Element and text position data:
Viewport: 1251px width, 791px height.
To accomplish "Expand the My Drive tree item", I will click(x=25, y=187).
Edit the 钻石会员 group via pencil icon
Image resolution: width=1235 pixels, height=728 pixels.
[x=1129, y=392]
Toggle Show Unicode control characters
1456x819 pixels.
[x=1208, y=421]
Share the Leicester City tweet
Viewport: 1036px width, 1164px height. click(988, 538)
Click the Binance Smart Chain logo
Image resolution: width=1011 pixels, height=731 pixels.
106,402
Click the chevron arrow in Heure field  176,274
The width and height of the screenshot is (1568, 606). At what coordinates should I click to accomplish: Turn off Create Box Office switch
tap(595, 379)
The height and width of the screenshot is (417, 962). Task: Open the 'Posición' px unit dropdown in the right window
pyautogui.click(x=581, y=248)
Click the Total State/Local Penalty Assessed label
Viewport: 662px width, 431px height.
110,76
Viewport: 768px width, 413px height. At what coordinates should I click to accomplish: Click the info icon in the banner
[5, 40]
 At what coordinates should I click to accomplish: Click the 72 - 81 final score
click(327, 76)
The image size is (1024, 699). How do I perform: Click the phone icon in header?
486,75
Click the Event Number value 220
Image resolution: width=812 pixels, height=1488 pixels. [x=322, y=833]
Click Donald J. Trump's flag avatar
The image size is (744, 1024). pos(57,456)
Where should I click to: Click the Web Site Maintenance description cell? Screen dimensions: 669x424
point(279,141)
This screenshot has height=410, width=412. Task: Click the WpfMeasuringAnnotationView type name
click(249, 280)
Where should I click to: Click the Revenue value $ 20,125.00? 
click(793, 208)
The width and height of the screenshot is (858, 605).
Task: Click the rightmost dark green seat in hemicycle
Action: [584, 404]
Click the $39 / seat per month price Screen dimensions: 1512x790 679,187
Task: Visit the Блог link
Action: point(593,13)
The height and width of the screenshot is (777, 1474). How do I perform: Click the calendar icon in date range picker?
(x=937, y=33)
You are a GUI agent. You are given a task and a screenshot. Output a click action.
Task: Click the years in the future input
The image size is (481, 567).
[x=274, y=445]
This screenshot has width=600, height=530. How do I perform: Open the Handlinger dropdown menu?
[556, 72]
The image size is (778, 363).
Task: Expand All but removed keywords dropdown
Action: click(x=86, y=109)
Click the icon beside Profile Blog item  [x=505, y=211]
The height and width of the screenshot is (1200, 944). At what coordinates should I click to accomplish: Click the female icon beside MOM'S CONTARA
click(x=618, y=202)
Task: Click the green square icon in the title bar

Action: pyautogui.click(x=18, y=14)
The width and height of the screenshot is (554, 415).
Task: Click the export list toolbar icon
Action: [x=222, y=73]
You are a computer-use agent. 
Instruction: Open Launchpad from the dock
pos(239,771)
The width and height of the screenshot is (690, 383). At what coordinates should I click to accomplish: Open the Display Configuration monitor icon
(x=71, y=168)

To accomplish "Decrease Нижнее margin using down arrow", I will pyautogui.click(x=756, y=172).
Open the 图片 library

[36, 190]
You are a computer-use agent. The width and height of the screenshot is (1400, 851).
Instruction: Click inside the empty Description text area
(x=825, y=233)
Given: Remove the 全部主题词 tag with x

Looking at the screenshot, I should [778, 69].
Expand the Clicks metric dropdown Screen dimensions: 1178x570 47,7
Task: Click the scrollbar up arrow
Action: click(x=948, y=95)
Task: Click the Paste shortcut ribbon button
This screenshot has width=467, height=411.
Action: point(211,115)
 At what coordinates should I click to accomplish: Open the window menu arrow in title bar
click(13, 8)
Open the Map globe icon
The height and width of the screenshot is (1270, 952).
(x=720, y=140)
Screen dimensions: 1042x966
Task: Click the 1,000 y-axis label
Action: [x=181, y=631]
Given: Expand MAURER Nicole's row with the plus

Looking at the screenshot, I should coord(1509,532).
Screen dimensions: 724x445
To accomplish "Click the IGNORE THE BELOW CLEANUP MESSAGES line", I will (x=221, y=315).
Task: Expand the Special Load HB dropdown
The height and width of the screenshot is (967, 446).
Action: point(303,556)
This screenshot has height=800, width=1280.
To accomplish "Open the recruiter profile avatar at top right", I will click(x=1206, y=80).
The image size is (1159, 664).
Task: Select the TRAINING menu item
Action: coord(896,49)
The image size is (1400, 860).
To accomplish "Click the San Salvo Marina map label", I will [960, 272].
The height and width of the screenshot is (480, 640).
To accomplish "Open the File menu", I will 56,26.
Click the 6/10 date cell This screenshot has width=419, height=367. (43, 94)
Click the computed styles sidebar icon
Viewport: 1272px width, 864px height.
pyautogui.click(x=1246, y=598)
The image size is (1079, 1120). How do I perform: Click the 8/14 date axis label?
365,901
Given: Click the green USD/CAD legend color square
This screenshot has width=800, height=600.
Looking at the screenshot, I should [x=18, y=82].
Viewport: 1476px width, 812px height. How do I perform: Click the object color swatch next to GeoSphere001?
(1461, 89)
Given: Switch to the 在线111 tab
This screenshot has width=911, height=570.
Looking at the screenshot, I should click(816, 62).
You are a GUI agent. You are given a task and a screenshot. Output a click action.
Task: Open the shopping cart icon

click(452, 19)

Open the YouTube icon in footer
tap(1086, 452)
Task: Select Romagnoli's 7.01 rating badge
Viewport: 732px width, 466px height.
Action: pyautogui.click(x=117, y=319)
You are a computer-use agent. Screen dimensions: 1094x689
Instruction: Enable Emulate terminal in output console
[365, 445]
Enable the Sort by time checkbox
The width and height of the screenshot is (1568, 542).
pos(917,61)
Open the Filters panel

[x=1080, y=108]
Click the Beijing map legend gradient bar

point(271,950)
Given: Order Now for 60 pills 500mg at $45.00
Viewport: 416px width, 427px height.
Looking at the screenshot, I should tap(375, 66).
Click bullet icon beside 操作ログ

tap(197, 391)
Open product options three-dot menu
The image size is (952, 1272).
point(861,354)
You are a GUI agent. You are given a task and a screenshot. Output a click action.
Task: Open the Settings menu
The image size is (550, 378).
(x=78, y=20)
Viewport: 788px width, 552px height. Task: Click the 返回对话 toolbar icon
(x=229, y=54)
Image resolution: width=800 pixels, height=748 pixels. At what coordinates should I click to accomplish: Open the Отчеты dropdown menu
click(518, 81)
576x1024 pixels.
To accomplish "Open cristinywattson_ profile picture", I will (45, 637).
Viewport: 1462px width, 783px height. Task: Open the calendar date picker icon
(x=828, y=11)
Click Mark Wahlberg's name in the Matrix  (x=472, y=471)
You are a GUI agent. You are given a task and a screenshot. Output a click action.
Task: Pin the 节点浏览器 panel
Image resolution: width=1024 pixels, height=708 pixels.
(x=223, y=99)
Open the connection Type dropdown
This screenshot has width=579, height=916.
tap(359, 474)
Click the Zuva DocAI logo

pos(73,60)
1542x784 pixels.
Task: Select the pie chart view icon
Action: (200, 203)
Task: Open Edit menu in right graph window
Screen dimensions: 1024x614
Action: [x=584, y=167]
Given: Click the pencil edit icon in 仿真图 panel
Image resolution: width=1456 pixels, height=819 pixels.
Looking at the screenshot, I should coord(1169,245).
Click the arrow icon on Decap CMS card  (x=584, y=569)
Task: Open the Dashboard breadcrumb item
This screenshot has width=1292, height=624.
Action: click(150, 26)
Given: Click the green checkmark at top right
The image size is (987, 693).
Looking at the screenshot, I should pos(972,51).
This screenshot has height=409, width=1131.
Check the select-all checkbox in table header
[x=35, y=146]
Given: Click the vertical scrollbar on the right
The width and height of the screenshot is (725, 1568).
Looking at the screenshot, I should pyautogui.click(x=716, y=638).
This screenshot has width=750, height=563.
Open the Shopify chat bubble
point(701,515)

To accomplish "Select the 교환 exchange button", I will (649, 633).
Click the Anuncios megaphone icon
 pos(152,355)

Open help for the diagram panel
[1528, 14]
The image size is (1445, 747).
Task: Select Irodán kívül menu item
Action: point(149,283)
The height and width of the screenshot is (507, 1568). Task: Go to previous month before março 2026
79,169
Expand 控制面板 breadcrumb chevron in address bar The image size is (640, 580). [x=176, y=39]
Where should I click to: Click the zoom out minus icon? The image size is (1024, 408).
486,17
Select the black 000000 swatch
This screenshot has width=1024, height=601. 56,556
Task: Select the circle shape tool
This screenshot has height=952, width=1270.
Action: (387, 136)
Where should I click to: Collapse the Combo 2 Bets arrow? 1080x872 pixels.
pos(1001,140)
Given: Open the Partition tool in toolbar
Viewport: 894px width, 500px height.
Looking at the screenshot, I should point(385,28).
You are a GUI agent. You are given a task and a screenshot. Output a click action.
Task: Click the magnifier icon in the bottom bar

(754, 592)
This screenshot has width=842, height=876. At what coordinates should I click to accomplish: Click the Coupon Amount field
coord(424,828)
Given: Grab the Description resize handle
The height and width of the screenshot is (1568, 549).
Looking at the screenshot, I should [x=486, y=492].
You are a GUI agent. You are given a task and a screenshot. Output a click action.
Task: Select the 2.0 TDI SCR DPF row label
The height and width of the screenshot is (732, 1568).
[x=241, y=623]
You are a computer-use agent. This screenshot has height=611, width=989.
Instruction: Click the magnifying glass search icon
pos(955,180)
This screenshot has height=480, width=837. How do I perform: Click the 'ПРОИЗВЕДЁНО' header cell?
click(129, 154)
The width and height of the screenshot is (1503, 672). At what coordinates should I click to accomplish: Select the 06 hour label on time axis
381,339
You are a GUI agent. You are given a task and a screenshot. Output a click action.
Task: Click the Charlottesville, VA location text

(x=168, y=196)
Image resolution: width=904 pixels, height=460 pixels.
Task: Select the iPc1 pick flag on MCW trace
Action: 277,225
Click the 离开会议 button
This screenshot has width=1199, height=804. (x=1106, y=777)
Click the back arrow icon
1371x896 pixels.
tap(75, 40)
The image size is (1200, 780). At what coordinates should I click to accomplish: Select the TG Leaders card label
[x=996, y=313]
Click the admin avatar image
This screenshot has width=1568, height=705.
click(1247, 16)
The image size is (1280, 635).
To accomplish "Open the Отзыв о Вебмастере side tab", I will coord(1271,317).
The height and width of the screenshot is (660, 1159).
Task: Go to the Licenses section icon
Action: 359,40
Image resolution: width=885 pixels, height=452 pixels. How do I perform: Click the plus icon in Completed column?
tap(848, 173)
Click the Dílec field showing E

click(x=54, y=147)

§ **Goal of the exercise**: Copy out each line of the records above that contains the word "menu".

§ **Finished answer**:
This screenshot has width=600, height=530. How do I perform: Open the Handlinger dropdown menu?
 At what coordinates should I click to accomplish: Open the window menu arrow in title bar
Task: Select the TRAINING menu item
To accomplish "Open the File menu", I will 56,26.
Open product options three-dot menu
Task: Open the Settings menu
Image resolution: width=800 pixels, height=748 pixels. At what coordinates should I click to accomplish: Open the Отчеты dropdown menu
Task: Open Edit menu in right graph window
Task: Select Irodán kívül menu item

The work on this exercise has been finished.